-- begin Records for this task --
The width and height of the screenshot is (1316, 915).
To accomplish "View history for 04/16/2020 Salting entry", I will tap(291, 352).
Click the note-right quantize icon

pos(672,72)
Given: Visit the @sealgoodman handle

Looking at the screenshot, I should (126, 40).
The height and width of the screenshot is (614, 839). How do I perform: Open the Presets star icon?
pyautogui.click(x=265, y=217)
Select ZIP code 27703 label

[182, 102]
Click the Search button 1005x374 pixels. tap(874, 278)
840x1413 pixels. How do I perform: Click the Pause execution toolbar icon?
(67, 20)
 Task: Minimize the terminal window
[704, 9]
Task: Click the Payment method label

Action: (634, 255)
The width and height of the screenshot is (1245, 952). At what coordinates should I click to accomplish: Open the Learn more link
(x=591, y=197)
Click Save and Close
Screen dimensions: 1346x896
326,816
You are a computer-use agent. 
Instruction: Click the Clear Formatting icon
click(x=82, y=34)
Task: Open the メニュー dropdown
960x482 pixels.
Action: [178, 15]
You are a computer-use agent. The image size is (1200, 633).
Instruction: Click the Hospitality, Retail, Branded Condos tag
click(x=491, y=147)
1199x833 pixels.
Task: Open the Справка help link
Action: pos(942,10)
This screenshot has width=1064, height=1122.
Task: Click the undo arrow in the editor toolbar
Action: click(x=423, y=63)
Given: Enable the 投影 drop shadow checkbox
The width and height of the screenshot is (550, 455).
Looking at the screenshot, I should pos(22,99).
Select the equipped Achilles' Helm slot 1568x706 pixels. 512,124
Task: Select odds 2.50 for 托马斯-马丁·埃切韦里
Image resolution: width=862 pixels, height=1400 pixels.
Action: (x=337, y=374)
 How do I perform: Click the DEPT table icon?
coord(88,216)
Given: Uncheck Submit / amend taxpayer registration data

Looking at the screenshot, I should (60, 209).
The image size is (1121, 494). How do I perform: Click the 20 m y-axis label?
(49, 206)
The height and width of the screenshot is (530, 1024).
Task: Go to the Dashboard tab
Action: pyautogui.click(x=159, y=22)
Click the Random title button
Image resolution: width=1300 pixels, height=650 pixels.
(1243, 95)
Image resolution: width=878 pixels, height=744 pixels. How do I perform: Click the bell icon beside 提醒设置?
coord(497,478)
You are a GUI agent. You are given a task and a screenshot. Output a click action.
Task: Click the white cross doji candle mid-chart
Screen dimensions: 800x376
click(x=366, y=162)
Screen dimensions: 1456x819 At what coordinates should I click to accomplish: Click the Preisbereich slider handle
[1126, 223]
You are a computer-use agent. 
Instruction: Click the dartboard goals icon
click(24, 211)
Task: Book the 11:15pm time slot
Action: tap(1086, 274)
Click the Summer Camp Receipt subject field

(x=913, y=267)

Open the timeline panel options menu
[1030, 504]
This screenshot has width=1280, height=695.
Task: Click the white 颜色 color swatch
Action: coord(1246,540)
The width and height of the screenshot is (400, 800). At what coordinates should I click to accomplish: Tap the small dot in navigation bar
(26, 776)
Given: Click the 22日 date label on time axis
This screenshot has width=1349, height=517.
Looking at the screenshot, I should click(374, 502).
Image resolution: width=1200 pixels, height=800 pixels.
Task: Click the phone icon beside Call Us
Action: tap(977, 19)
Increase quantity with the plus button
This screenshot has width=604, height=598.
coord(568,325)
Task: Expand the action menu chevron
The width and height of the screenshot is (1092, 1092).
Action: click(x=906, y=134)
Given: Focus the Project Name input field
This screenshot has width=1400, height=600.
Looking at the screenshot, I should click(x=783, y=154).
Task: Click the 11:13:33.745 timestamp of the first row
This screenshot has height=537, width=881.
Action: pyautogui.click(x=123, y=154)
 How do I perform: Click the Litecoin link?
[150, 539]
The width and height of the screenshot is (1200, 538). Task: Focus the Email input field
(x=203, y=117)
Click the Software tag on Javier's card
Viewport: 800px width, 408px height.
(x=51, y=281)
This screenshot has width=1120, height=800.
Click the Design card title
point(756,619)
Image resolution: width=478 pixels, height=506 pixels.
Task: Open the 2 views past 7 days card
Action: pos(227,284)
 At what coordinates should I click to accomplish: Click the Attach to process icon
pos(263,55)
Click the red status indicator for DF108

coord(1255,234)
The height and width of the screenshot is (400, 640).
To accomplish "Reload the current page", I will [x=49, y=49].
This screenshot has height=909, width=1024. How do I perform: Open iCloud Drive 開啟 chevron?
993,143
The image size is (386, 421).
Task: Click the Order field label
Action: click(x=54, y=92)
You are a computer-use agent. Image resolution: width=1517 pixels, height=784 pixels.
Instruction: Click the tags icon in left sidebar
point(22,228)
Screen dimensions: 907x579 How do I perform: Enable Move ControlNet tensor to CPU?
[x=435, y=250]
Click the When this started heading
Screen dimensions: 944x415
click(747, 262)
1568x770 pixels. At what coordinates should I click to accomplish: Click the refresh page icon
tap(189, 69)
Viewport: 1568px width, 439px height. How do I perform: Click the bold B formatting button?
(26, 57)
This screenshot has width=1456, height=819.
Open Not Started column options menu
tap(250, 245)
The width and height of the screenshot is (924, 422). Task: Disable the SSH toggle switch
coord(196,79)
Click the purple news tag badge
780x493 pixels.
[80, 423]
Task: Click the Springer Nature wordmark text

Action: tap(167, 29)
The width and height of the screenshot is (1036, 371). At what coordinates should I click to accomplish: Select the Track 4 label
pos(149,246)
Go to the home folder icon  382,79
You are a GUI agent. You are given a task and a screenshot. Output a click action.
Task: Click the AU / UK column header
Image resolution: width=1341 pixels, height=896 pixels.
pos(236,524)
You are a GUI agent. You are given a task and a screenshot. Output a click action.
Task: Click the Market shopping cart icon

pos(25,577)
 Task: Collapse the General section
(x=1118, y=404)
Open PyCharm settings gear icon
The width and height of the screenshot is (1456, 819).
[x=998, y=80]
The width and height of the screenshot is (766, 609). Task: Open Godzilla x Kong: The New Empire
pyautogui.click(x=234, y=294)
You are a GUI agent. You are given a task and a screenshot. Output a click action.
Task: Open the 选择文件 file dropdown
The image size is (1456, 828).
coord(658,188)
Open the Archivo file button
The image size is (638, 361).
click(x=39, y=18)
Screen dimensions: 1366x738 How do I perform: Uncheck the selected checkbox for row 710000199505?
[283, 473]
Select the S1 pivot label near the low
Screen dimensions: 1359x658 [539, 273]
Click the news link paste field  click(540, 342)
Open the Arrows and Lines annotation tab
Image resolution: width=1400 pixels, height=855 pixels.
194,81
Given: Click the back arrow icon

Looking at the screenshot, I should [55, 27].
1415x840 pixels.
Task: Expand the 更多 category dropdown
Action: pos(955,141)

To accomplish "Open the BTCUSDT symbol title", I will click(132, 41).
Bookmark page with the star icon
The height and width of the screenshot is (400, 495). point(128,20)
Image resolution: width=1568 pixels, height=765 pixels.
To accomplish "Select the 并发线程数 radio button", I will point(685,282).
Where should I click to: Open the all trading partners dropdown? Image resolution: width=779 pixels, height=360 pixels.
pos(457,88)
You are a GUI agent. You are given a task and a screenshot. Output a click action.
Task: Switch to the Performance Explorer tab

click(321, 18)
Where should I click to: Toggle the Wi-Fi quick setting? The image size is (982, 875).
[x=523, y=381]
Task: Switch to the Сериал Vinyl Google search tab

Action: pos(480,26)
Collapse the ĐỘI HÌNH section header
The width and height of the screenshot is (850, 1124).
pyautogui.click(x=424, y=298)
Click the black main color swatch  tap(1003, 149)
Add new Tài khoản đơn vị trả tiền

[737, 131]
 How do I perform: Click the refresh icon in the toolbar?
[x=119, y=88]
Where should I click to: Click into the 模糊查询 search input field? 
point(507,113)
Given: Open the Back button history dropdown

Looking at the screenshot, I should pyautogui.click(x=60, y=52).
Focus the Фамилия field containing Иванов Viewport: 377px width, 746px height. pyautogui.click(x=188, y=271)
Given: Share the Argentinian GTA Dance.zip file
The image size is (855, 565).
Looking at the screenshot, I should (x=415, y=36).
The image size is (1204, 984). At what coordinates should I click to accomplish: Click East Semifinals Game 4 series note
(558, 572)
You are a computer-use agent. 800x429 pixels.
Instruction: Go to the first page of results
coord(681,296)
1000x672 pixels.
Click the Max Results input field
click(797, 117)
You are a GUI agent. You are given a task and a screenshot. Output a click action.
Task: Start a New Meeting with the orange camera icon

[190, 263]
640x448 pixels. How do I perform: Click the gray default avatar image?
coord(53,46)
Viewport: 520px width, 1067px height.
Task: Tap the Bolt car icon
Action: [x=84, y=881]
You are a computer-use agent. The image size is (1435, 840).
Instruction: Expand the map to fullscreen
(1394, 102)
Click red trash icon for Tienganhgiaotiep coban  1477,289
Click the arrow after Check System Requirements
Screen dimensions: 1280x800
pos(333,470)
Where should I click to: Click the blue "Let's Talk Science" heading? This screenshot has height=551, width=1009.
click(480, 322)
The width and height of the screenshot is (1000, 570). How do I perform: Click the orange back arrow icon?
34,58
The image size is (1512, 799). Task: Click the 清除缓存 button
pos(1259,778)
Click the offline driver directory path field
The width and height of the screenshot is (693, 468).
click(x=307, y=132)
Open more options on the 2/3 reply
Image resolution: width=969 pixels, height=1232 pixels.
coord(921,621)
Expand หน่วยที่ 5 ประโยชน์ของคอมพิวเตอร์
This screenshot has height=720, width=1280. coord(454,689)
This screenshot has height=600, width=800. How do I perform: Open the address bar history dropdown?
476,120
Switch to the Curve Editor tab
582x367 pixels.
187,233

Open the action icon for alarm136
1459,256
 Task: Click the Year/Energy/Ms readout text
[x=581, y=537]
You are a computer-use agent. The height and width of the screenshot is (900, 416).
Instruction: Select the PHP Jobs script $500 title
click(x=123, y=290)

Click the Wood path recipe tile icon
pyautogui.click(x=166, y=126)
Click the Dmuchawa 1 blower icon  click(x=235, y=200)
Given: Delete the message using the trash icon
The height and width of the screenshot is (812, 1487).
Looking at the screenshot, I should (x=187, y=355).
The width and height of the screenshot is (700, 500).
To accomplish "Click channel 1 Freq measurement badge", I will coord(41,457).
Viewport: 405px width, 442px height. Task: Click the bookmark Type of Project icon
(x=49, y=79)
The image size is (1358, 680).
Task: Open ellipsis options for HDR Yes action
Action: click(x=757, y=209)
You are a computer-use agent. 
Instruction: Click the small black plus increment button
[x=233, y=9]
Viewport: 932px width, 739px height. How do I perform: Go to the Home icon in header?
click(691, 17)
-- end Records for this task --
Stated problem:
Copy out the data without any changes, beginning with the line that contains "640x448 pixels. How" and continuing through the line that contains "Action: [x=84, y=881]".

The output:
640x448 pixels. How do I perform: Click the gray default avatar image?
coord(53,46)
Viewport: 520px width, 1067px height.
Task: Tap the Bolt car icon
Action: [x=84, y=881]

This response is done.